** Aim of the task **
Whenever a line in the records below contains "beside", pick it out.

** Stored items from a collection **
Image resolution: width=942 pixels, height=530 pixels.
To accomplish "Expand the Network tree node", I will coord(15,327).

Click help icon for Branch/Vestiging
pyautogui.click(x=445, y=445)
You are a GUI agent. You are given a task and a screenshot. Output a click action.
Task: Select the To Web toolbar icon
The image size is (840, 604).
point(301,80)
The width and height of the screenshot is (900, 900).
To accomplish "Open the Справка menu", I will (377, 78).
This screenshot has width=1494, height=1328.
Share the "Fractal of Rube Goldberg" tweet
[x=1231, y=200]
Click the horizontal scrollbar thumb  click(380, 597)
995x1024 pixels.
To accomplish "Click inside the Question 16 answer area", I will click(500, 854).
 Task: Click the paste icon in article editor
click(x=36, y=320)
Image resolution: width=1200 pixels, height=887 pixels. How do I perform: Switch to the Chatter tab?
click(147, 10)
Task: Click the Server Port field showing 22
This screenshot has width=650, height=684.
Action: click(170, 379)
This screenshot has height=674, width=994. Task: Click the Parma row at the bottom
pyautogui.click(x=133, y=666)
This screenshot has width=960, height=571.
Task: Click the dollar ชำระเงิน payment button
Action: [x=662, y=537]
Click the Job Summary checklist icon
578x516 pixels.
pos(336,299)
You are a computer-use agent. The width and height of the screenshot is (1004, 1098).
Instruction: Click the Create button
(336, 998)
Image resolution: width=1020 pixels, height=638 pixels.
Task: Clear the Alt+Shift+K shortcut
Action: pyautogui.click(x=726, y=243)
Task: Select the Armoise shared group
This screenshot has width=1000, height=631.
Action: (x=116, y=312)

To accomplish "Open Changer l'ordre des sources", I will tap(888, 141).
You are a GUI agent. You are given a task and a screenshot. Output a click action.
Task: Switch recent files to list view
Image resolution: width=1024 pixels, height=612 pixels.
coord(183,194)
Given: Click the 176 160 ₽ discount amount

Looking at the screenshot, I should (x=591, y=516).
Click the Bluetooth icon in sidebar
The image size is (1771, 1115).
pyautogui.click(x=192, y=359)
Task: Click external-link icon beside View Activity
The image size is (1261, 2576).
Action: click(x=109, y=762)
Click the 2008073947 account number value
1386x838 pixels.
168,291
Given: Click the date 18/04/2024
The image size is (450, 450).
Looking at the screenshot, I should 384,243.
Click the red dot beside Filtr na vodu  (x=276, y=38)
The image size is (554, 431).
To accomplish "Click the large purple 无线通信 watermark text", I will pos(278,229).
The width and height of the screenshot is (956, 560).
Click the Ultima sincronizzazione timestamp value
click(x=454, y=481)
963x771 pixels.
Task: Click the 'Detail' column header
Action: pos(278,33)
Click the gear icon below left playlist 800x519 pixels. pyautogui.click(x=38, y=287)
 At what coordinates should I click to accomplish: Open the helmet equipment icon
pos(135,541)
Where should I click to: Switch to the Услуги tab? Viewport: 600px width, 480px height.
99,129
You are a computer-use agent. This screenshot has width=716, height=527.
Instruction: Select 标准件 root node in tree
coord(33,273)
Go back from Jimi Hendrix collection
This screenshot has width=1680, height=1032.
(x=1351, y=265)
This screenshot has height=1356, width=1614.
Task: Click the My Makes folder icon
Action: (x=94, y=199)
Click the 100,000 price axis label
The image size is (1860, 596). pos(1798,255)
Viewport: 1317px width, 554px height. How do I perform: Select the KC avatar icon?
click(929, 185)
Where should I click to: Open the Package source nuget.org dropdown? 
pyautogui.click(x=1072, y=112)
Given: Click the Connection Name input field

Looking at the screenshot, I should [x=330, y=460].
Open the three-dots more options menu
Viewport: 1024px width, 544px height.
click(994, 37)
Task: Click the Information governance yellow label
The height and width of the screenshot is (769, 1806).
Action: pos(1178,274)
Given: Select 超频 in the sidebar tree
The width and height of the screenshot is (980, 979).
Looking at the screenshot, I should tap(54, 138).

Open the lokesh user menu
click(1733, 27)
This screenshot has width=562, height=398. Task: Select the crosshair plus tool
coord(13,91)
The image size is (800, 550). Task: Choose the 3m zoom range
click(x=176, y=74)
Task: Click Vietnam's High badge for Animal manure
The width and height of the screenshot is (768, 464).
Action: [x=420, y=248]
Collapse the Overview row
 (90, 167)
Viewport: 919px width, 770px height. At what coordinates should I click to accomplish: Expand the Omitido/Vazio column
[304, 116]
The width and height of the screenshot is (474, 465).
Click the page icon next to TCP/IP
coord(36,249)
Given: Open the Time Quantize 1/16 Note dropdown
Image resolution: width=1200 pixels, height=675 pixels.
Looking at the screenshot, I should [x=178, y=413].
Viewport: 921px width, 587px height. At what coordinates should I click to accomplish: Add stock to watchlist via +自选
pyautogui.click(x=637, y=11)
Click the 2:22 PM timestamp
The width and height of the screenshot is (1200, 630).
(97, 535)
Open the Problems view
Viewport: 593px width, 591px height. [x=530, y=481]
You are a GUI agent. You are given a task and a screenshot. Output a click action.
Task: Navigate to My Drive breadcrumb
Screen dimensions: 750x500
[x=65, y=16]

** Result **
Task: Click external-link icon beside View Activity
Click the red dot beside Filtr na vodu  (x=276, y=38)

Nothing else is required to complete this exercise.